Hace muchos años, al visitar a una anciana viuda, Mattie, a la que conocía desde hacía mucho tiempo y de la cual había sido yo su obispo, el corazón se me encogía al ver su terrible soledad. Un hijo, al que ella quería mucho, vivía muy lejos y hacía años que no la visitaba. Mattie pasaba largas horas mirando por la ventana y esperando. Tras la raída cortina que abría con frecuencia, la desilusionada madre se decía: “Dick vendrá; Dick vendrá”.
Pero Dick no llegó. Los años pasaron uno tras otro, hasta que un día, como un rayo de sol, Dick se volvió activo en la Iglesia; él vivía en Houston, Texas, lejos de su madre. Viajó entonces a Salt Lake para hablar conmigo. Me llamó por teléfono al llegar y, entusiasmado, me contó del cambio que había experimentado; me preguntó si yo tenía tiempo para verle si iba directamente a mi oficina. Si bien mi reacción fue de alegría, le dije: “Dick, ve primero a ver a tu madre y después ven a verme a mí”. De buena gana hizo lo que le pedí.

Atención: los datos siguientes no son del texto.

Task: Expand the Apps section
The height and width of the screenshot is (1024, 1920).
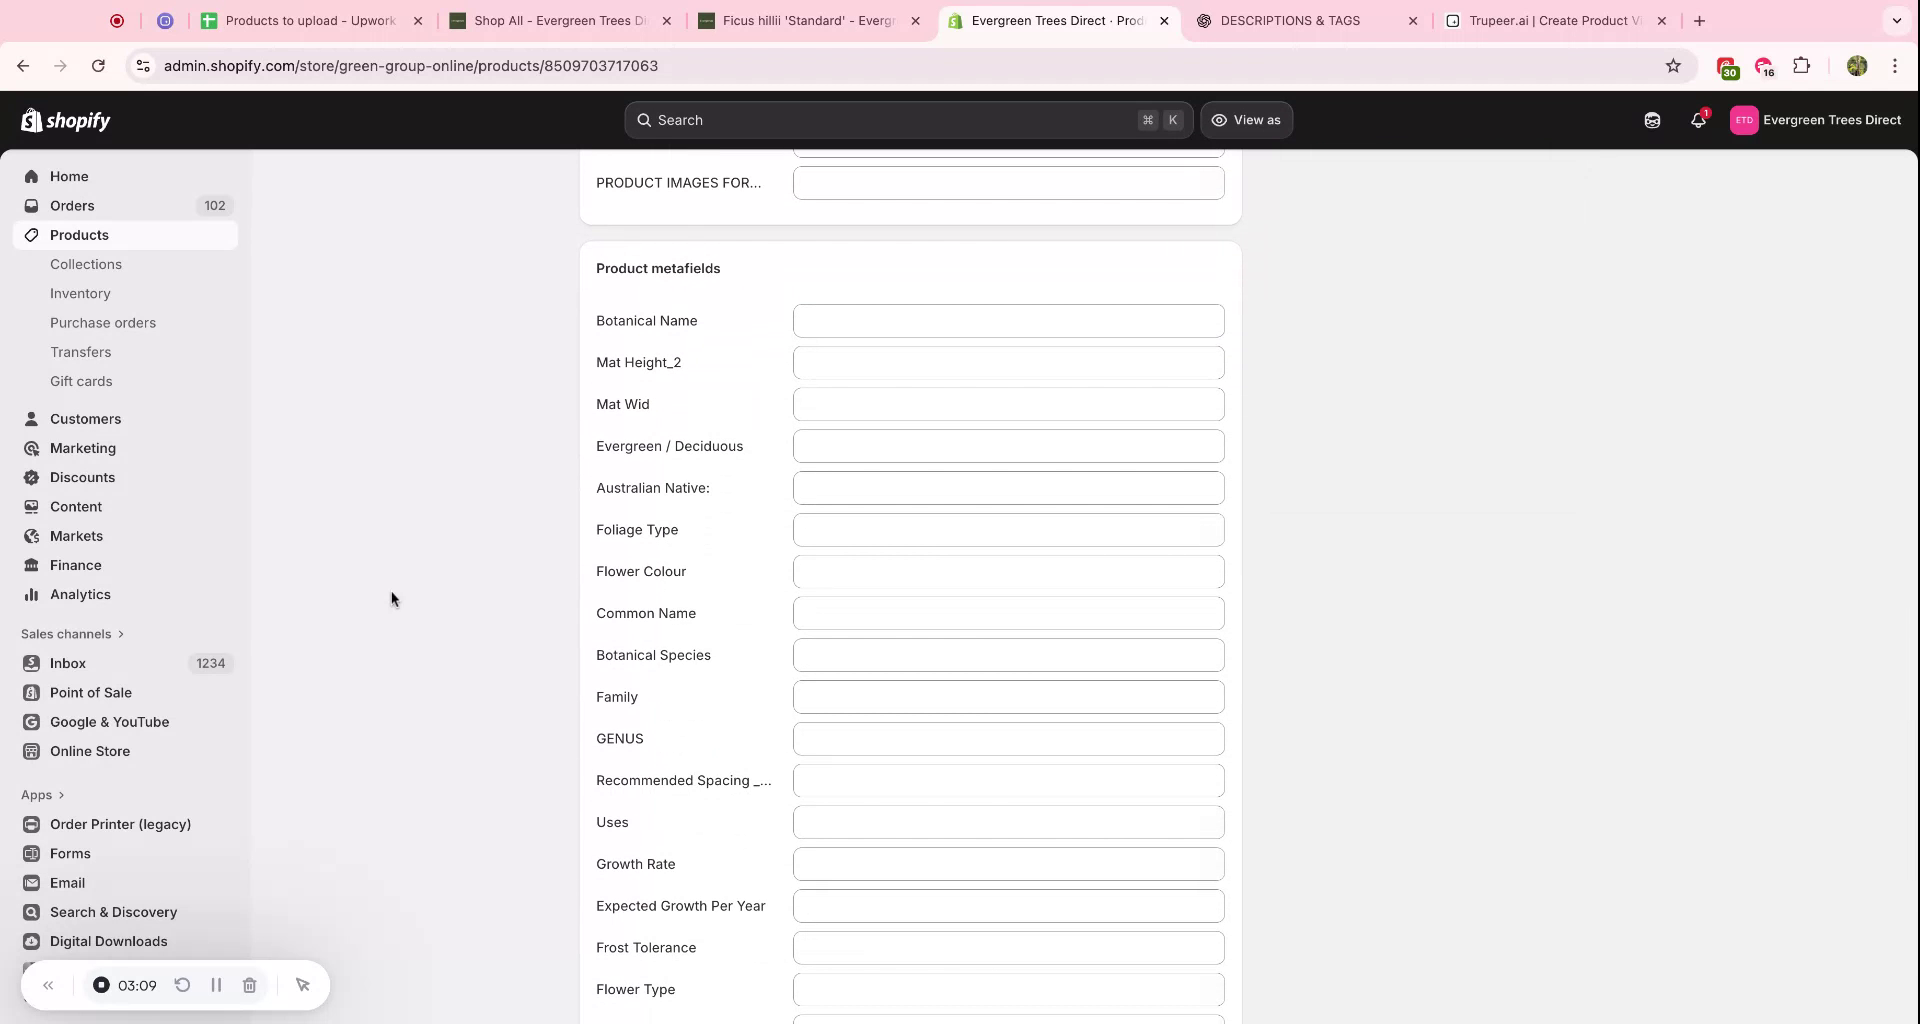Action: click(42, 794)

Antes de que Dick llegara a mi oficina, me telefoneó Mattie, su madre, y entre sollozos de alegría me dijo: “Obispo, sabía que Dick vendría; le dije a usted que vendría. Le vi por la ventana cuando llegaba”.
Unos años después, en el funeral de Mattie, Dick y yo recordamos con ternura aquella experiencia. Habíamos presenciado el poder sanador de Dios a través de la ventana de la fe que una madre tenía en su hijo.
El tiempo sigue su curso; el deber marca el paso en esa marcha; el deber no opaca ni disminuye; conflictos catastróficos vienen y van, pero la guerra emprendida por las almas de los hombres continúa sin menguar. Como el llamado del clarín llega la palabra del Señor a ustedes, y a mí, y a todos los poseedores del sacerdocio en todas partes: “Por tanto, aprenda todo varón su deber, así como a obrar con toda diligencia en el oficio al cual fuere nombrado”12.
Que cada uno tenga el valor para hacerlo, lo ruego en el nombre de Jesucristo. Amén.